> _What you need to do_: If a line in the material below has the word "each", copy it.

> _Material supplied_:
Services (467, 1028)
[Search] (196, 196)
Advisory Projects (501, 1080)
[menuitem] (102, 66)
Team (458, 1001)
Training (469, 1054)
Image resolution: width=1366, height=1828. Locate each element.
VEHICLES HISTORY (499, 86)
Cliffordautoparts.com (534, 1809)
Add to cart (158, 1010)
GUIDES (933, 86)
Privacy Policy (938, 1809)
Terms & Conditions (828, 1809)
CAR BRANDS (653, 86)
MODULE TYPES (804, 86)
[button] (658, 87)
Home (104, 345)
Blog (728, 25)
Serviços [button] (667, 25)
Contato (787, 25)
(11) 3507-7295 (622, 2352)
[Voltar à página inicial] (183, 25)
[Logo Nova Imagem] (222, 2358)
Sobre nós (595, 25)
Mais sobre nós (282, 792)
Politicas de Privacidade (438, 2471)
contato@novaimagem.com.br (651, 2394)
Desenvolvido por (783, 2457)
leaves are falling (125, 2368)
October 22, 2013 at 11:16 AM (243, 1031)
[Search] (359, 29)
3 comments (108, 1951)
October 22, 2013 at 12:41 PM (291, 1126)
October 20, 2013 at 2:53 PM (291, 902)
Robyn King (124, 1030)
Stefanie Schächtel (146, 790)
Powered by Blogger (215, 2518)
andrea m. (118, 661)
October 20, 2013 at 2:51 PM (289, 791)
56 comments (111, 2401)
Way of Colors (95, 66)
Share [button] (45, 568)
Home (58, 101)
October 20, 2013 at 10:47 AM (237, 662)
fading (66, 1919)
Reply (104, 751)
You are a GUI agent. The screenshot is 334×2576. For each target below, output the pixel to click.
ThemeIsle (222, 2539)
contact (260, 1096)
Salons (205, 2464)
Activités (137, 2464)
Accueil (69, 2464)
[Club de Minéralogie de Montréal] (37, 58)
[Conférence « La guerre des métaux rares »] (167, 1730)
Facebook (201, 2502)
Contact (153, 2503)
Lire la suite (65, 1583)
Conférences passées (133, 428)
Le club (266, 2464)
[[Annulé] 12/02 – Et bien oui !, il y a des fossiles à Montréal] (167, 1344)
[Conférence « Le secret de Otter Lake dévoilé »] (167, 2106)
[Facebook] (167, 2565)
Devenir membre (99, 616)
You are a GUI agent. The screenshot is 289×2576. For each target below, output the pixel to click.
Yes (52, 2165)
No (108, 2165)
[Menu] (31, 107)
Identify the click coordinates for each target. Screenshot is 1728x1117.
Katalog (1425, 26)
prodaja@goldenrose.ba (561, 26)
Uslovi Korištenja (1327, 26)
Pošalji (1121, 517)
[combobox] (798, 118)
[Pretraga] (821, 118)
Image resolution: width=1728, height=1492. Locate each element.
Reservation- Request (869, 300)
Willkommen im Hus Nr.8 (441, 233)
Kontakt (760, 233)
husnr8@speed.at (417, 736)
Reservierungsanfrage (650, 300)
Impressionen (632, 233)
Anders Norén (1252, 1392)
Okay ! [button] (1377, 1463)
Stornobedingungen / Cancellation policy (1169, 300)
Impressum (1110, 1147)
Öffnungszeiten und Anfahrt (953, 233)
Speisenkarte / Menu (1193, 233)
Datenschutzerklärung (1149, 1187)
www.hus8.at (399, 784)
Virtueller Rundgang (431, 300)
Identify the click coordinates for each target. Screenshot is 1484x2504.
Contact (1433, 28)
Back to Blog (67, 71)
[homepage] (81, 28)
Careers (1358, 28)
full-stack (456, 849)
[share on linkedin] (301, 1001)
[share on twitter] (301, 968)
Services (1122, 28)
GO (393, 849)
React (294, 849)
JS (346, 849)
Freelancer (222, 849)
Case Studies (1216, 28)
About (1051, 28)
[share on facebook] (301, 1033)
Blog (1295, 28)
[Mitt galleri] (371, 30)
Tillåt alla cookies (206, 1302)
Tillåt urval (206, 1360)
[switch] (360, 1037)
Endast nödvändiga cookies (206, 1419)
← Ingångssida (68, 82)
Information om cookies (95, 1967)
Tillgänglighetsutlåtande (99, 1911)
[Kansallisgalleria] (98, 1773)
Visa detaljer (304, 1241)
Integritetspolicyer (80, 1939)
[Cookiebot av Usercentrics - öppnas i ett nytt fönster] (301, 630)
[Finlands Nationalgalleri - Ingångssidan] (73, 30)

> _Output for this exercise_:
Image resolution: width=1366, height=1828. Locate each element.
You are a GUI agent. The screenshot is 334×2576. For each target below, output the pixel to click.
You are a GUI agent. The screenshot is 289×2576. For each target below, output the pixel to click.
Identify the click coordinates for each target. Screenshot is 1728x1117.
Image resolution: width=1728, height=1492. Locate each element.
Identify the click coordinates for each target. Screenshot is 1484x2504.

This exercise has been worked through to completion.